I have developed some formulas and still working on them::::::::::
(LTAS + AP) + WSGI = BiB
BiB + CS13 + JRTC + JIEDDO + REF + SMDC = DoD Sales Network
WSGI - LJC = SP+++++ and, and, and the sky is the limit. LOL!
Indy,
sorry not to boast my linguistic skills (that are real) but both pronunciations are rooted in the Italian origin of both names.
As to what is left on the dark side of the moon, guess a few rocks and megaliths.

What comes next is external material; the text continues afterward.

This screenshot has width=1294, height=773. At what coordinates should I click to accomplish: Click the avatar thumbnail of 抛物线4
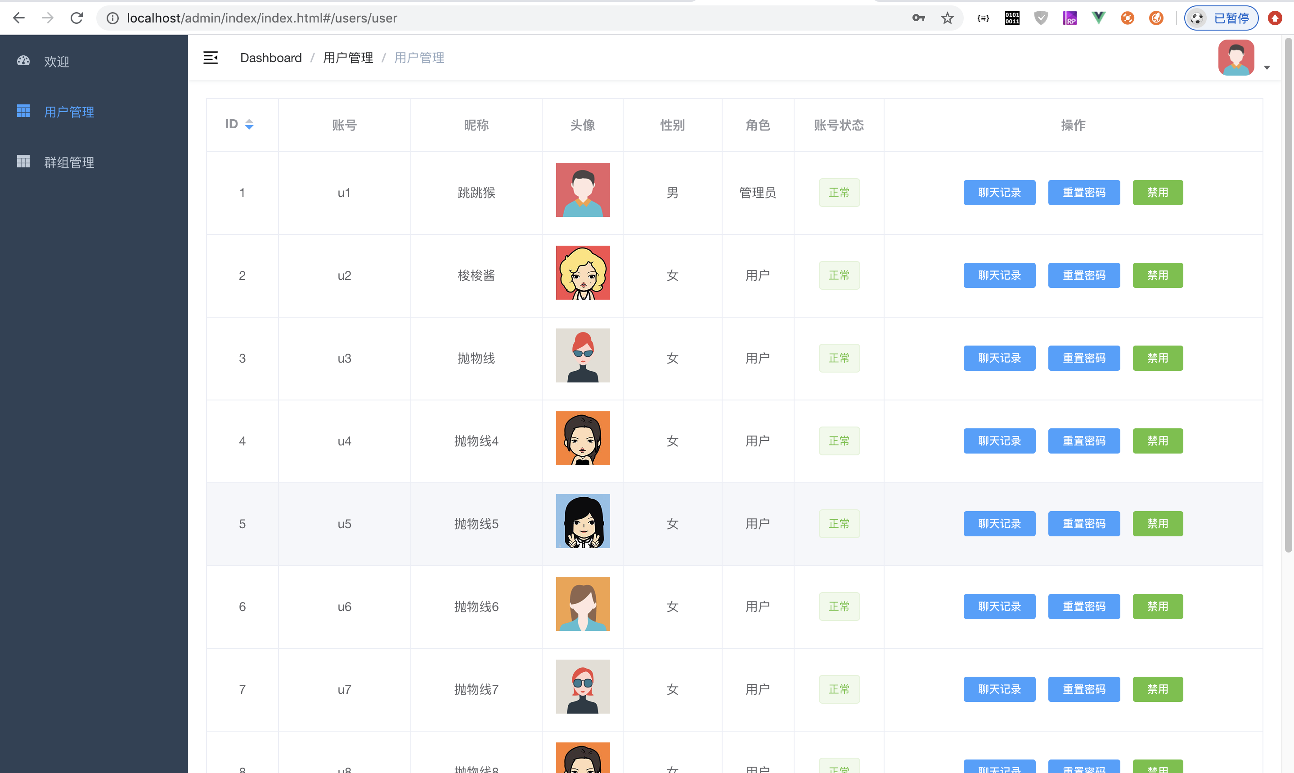582,438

LOL!
Indy this industry is young and vibrant.
It is a bit like flying kites.
Either you like the sky or you don't.
But also you need to know your stuff or you are not going to hang out in there as in when "they are not going to allow you to do your own thing".
So you are both in for a good ride and you are also out there for the fun of it, the sky and the kites.
And so much the better for us IHubbers in Tinseltown, for the company as well and for those who love the sky, this industry and the stratosphere.
Like Jacques Cousteau and the SCUBA, we are in for a good ride at the last frontier of this planet, yet to be conquered, the stratosphere.
Always enjoying reading your posts, hang out in there
Best monti
Indy,
thanks, much appreciated and informative.
Best and regards
Monti
Indy,
could you elaborate a bit more on the Rover-capable feature you talk about in your post as in "We haven't talked much about the ISR and electronics on the BiB or its ROVER-capable feature here at Ihub".
Is this linked to the trailor mounted application concept or is it related to the way the payload is engineered? Any swarming capability embedded in the payload package? Like a sentinel eye with wings that can detach from the floating BiB for a closer look at the target object?
Being carried away here a little bit LOL!